▶ _Estratto_
+-------+

ENOLOGIA

Il controllo microbiologico dei processi enologici

Quali sono le tecniche di laboratorio che rispondono all’esigenza di un attento monitoraggio per prevenire eventuali problemi o, se possibile, correggerli in corso d’opera?

di RAFFAELE GUZZON - Fondazione Edmund Mach

Il monitoraggio microbiologico, dalla fermentazione alcolica fino all’imbottigliamento, è materia di straordinaria importanza, soprattutto oggi che, vuoi per i cambiamenti compositivi di mosti e vini, vuoi per la rinnovata attenzione dei consumatori, il vino appare sempre più fragile e sensibile alle alterazioni microbiologiche. È in ogni caso importante ribadire che dal punto di vista microbiologico il vino è da considerarsi un alimento sostanzialmente sicuro, in quanto capace, per la sua peculiare composizione, di impedire lo sviluppo e l’attività dei microrganismi riconosciuti come patogeni alimentari.
Fatta eccezione per l’etanolo, i composti tossici per l’organismo umano che possono essere rintracciati nel vino e la cui origine è prettamente microbiologica, sono pochi e solitamente a concentrazioni molto basse. Inoltre, è provato che un’enologia di qualità, le buone pratiche di cantina e l’impiego di colture selezionate di lieviti e batteri, possano ridurre drasticamente il rischio di accumulo di questi composti, come ad esempio ammine biogene, micotossine ed etil carbammato. Perché, dunque, è così importante il controllo microbiologico del vino? Perché la qualità del vino, qualsiasi essa sia, si giudica in parte significativa per le caratteristiche organolettiche del vino stesso, che devono rispondere a canoni ben precisi e accettati da tutti. Lo sviluppo incontrollato dei microrganismi, utili o alterativi, può portare a pesanti deviazioni del profilo organolettico del vino, da cui l’esigenza di un attento monitoraggio per prevenire eventuali problemi o, se possibile, correggerli in corso d’opera.

+-------+

▶ _Voci fornite_
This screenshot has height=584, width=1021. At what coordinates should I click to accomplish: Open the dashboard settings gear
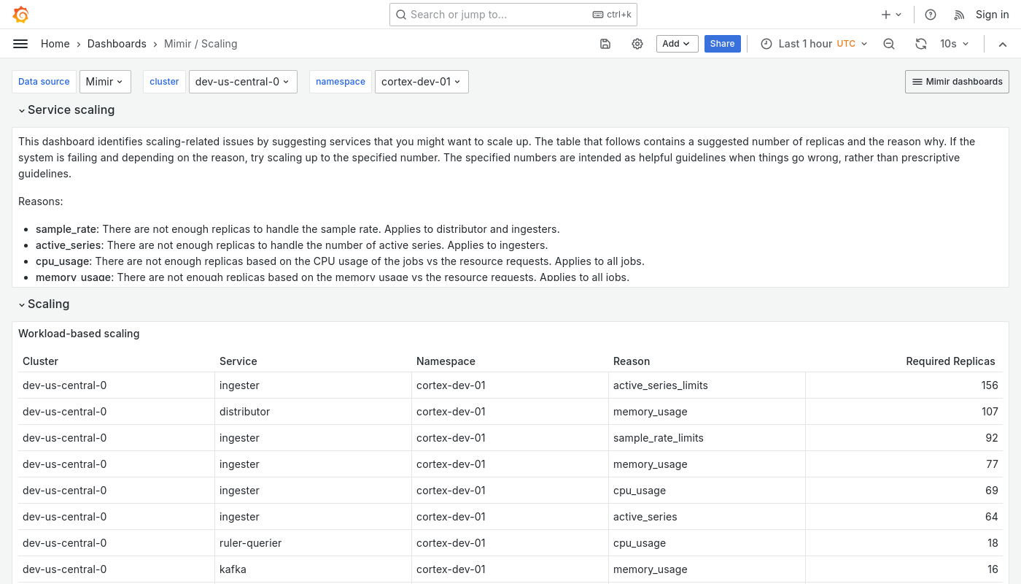coord(637,44)
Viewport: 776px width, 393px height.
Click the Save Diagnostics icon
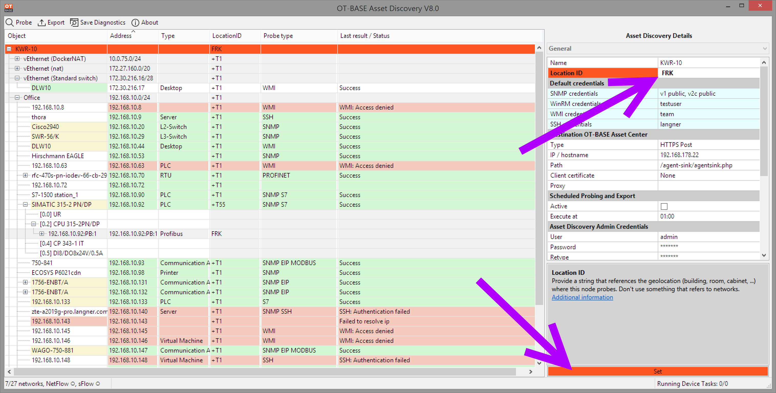(74, 23)
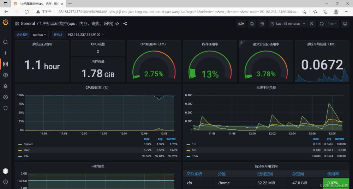Open the 1m refresh interval dropdown
The height and width of the screenshot is (189, 353).
coord(332,24)
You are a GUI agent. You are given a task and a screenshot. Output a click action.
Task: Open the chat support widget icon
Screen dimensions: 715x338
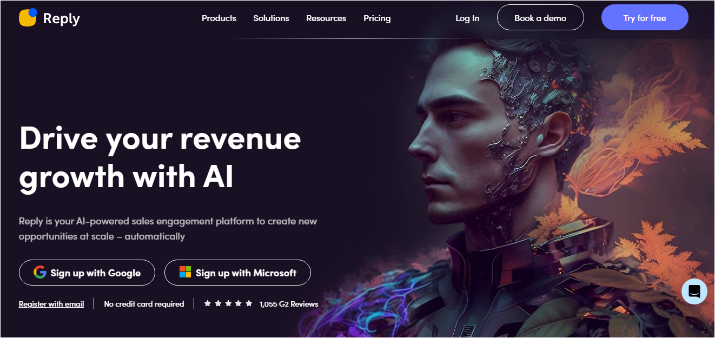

+-------+

▶ _Compiti assegnati_
A - Elenchi i composti che l'estratto cita come esempi di sostanze il cui rischio di accumulo può essere ridotto drasticamente.
B - Risponda alle seguenti domande basandosi sull'estratto:
(i) A quale ente appartiene l'autore?
(ii) Quale composto è escluso dall'affermazione secondo cui i composti tossici di origine microbiologica rintracciabili nel vino sono pochi?
(iii) Per quali due motivi il vino appare oggi sempre più fragile e sensibile alle alterazioni microbiologiche?
C - Ricopi fedelmente dall'estratto il passo che va da "Il monitoraggio microbiologico, dalla" a "come patogeni alimentari.".
Le voci non hanno alcun ruolo in questo lavoro.

▶ _Risposte fornite_
A - Ammine biogene, micotossine, etil carbammato.

B -
(i) Fondazione Edmund Mach.
(ii) L'etanolo.
(iii) I cambiamenti compositivi di mosti e vini e la rinnovata attenzione dei consumatori.

C -
Il monitoraggio microbiologico, dalla fermentazione alcolica fino all’imbottigliamento, è materia di straordinaria importanza, soprattutto oggi che, vuoi per i cambiamenti compositivi di mosti e vini, vuoi per la rinnovata attenzione dei consumatori, il vino appare sempre più fragile e sensibile alle alterazioni microbiologiche. È in ogni caso importante ribadire che dal punto di vista microbiologico il vino è da considerarsi un alimento sostanzialmente sicuro, in quanto capace, per la sua peculiare composizione, di impedire lo sviluppo e l’attività dei microrganismi riconosciuti come patogeni alimentari.